◆ **WHAT YOU NEED TO DO**
Write out again only the lines between the one with "Open the Tottenham team link" and the end of the records below, both ends counted, and don't include the pictures.

◆ **SOURCE DATA**
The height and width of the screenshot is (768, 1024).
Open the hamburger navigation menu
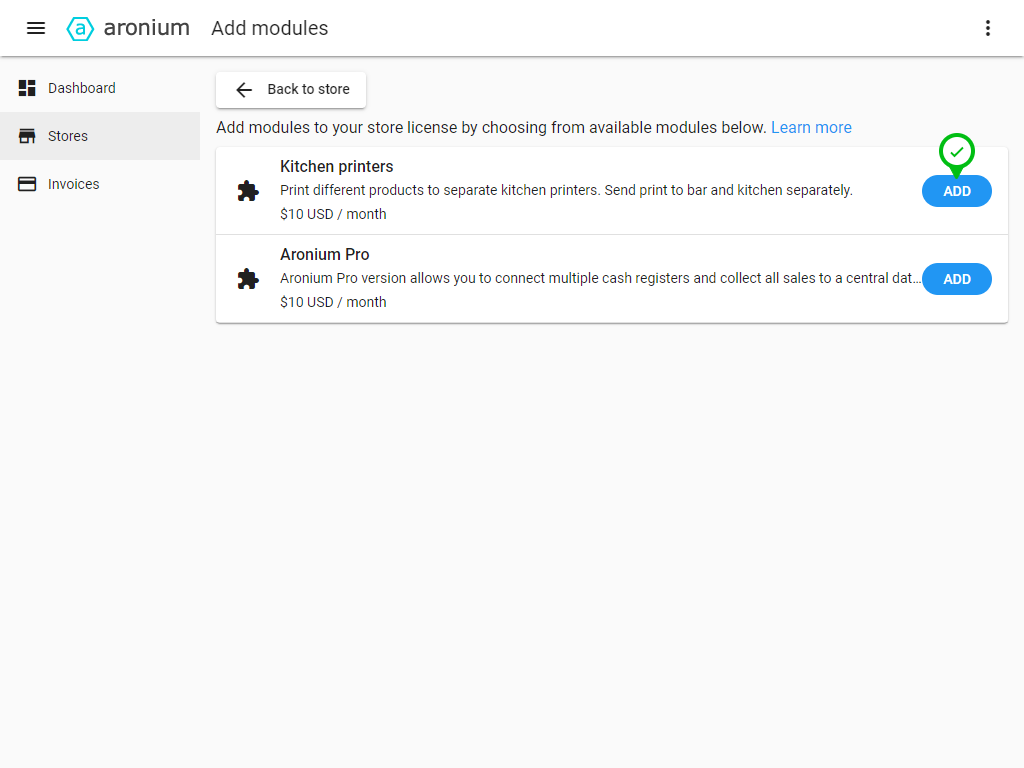click(x=36, y=28)
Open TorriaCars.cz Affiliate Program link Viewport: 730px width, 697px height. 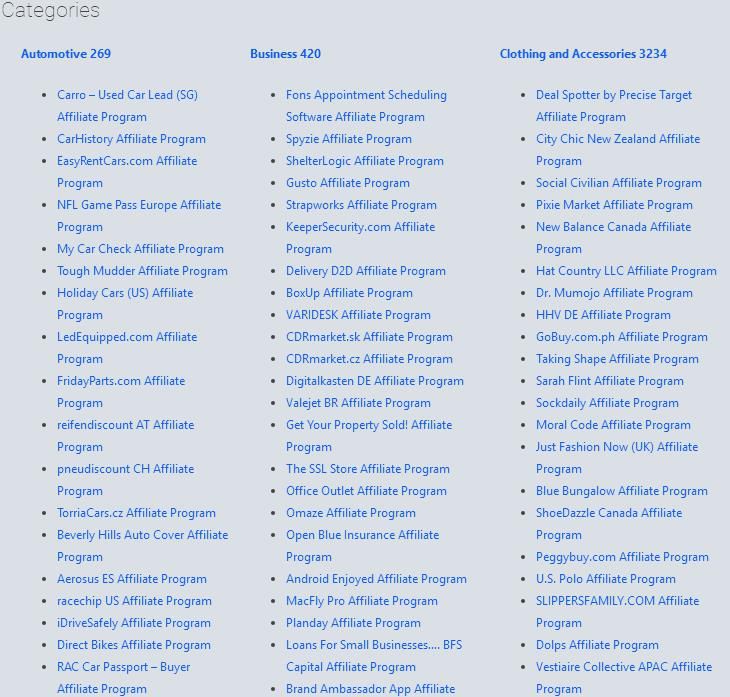coord(136,513)
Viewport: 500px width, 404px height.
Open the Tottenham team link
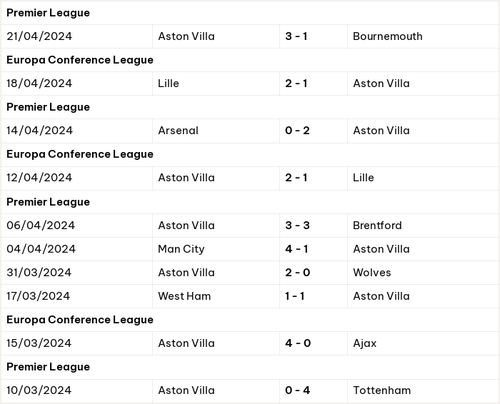point(382,390)
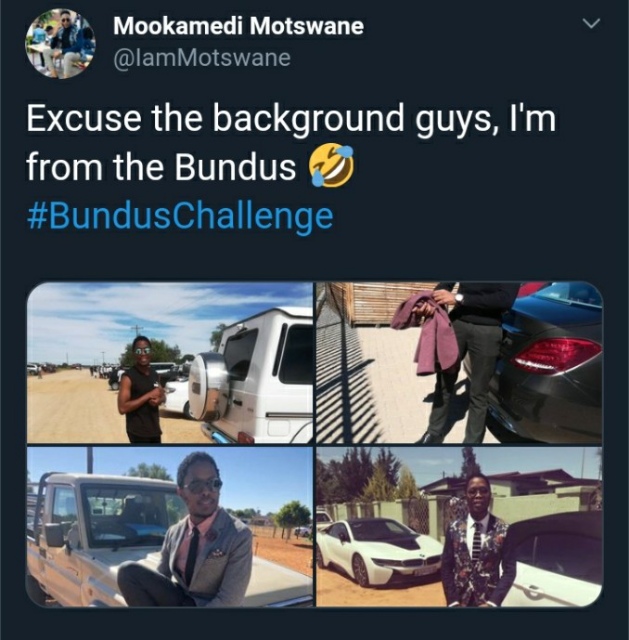This screenshot has height=640, width=629.
Task: Open the photo showing the black Mercedes boot
Action: click(459, 362)
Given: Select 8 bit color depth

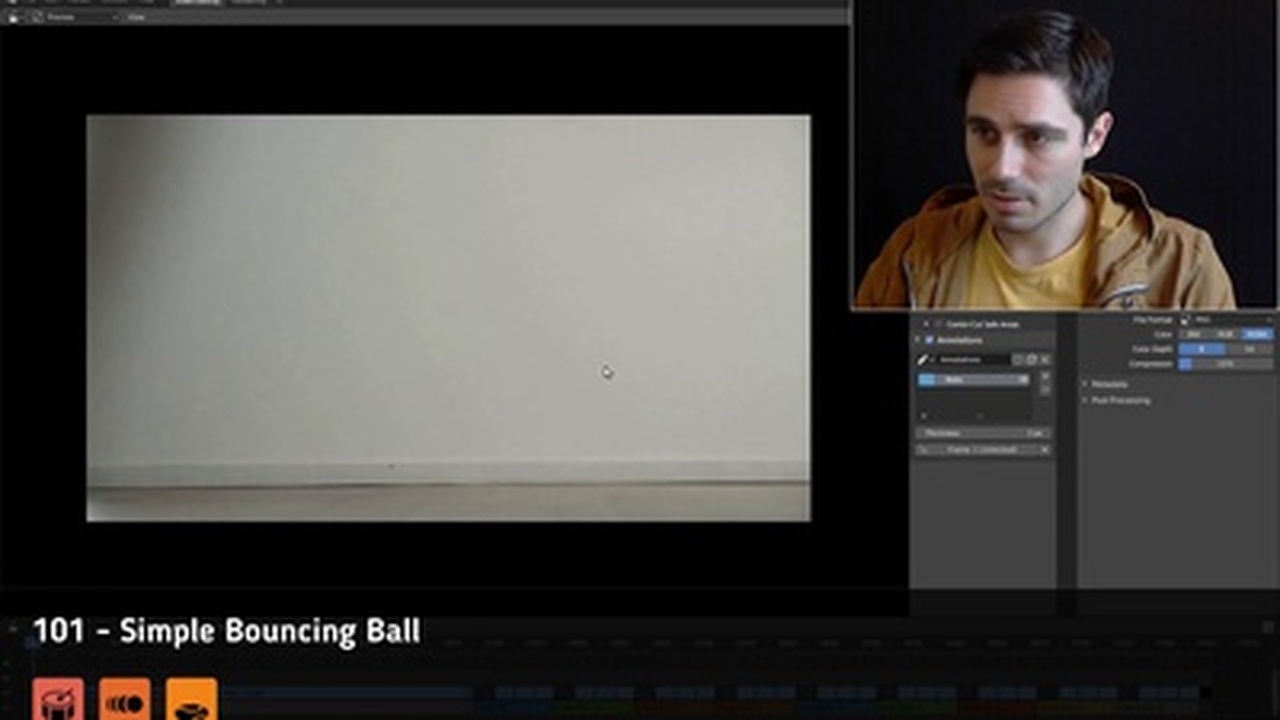Looking at the screenshot, I should click(1201, 349).
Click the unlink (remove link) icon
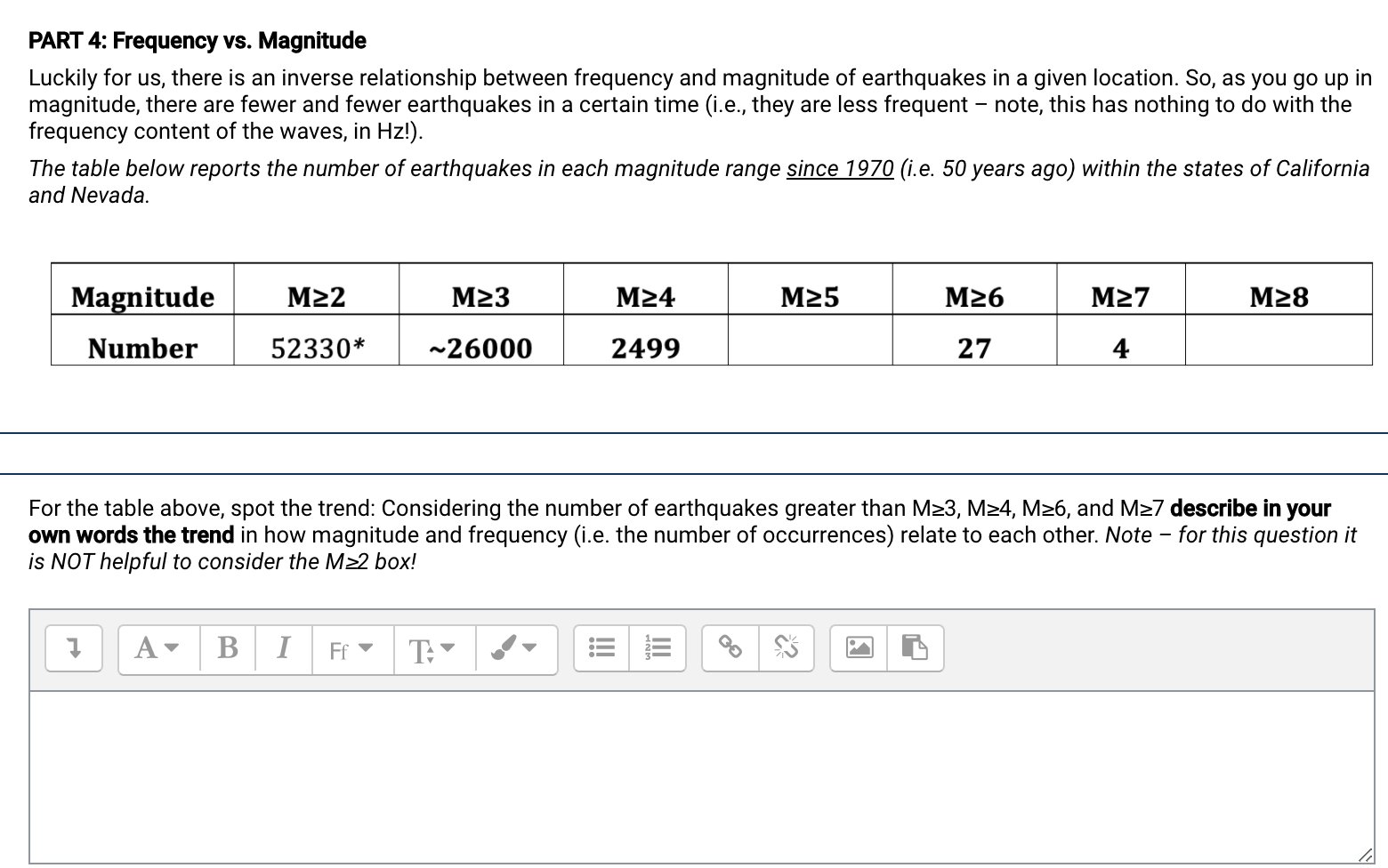 click(x=785, y=648)
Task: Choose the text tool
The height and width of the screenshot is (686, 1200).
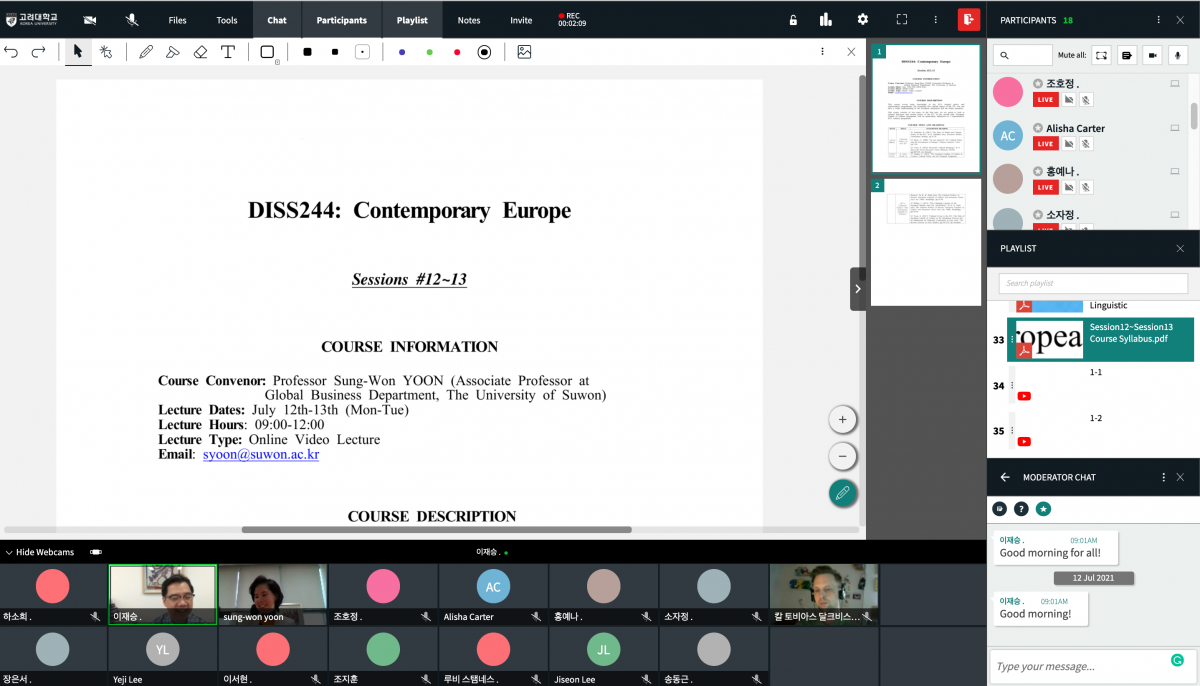Action: pyautogui.click(x=228, y=52)
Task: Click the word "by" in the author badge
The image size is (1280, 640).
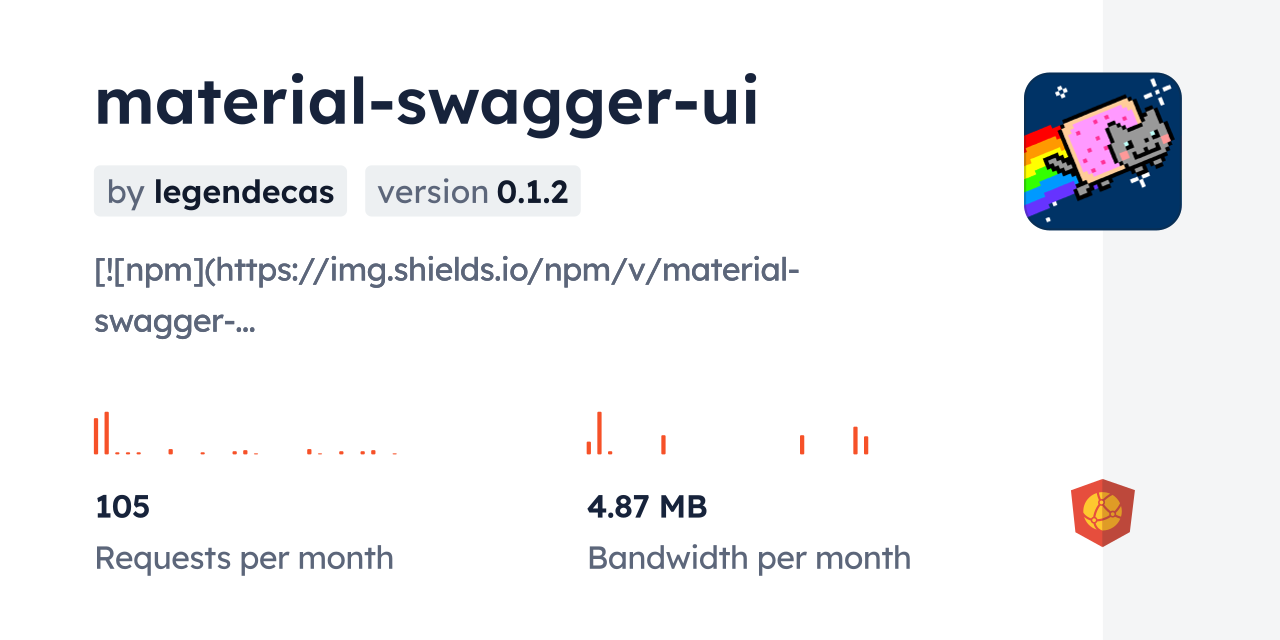Action: pos(126,191)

◆ **RESPONSE BOX**
Open the Tottenham team link
point(382,390)
This screenshot has height=640, width=629.
Task: Open the photo showing the black Mercedes boot
Action: click(459, 362)
Given: Select 8 bit color depth

Looking at the screenshot, I should click(1201, 349).
Click the unlink (remove link) icon
 click(x=785, y=648)
Task: Choose the text tool
The height and width of the screenshot is (686, 1200).
Action: pyautogui.click(x=228, y=52)
Task: Click the word "by" in the author badge
The image size is (1280, 640).
Action: pos(126,191)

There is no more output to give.